Once booted, you can open up GParted which the developers kindly included a link to right on the desktop. From here we can see that two 250MB partitions are present, otherwise known as Hypervisor1 and Hypervisor2 which in my case are on sda5 and sda6.
What we need to do now to correct our issue is:
- Mount the two hypervisor partitions (we need to look in both as we don’t know which one is currently the active one)
- Find the file state.tgz on both nodes and determine which one is newer (aka active)
- Extract the files inside of state.tgz using tar and specifically edit the file called esx.conf.

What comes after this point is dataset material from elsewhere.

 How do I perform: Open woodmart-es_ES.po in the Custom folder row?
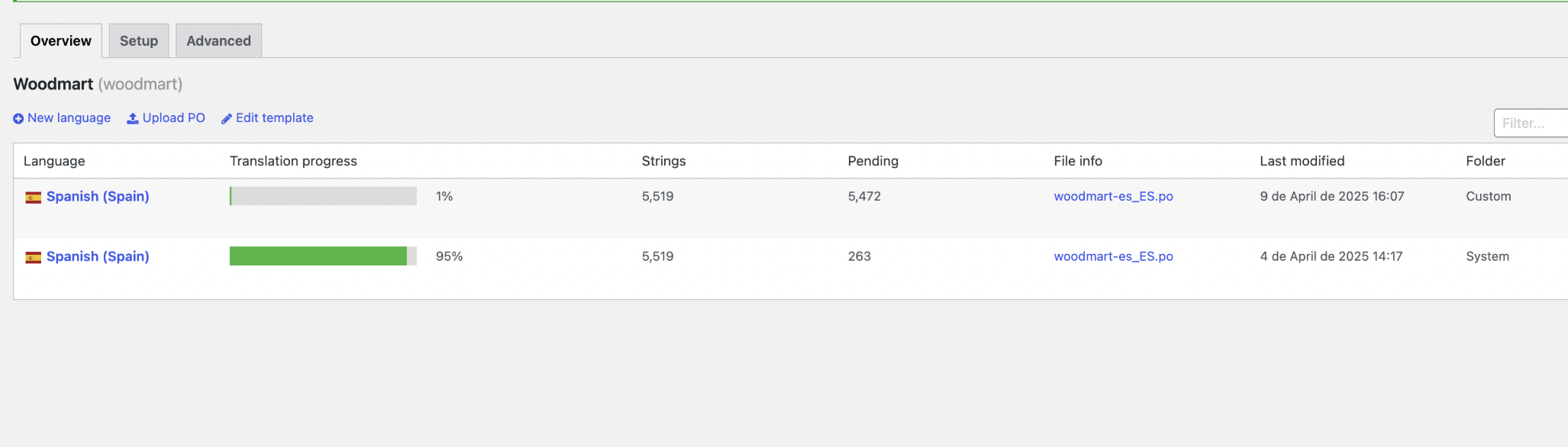(x=1113, y=196)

- Find the entry that is configuring passthrough for your RAID controller, in my case this line: /device/000:022:00:0/owner = “passthru”
- Replace the keyword passthru with vmkernel and save the file
- Using tar, recompress the files back into state.tgz and copy the new file over the existing one
- Reboot and magically your datastore should return!

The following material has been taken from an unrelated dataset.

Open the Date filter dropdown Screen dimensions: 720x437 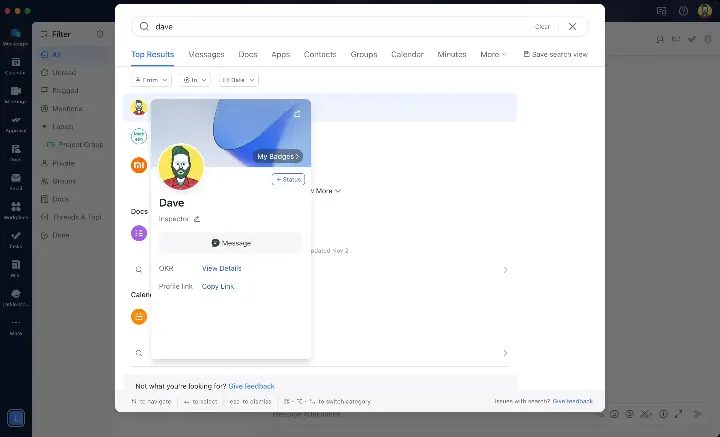(x=239, y=79)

Below is an example of what this looks like as I just tried it again in my lab.
You can find more complete instructions from this VMware KB article: http://kb.vmware.com/selfservice/microsites/search.do?language=en_US&cmd=displayKC&externalId=2043048 (which I only found this this afternoon or well after the issue was resolved)
And there you have it. I ended up spending over 7 hours on the phone with VMware and 3 technicians to identify and resolve a problem that started by innocently selecting the wrong LSI Controller for DirectPath.
Moral of the story: If you’re making configuration changes to a server, read every word of the device your changing and make sure it’s the device you expect! In this case, I probably should have gone as far as to match up the BUS ID VMware saw to the one the BIOS reported as the names as we have seen can be confusing.
As an aside, it’s worth noting that when the primary storage was unavailable due to my mistake, ESXi was taking around 11 minutes to boot. The bulk of this time was spent trying to load the NFSClient module (upwards of 6 minutes!) That was espeically odd since this server relied on local storage exclusively and did not use NFS. Once the storage connectivity was restored, this module loaded in about 11 seconds.
Lastly, during my conversation with VMware, I was informed that VMware no longer supports running tape drive controllers using DirectPath. That’s not to say it won’t work but just that if it doesn’t work for you, they are not going to provide you any troubleshooting assistance. I’ve been using this approach in some capacity for years and it’s always worked really well so I was surprised to hear that. They must have had a lot of support calls on this.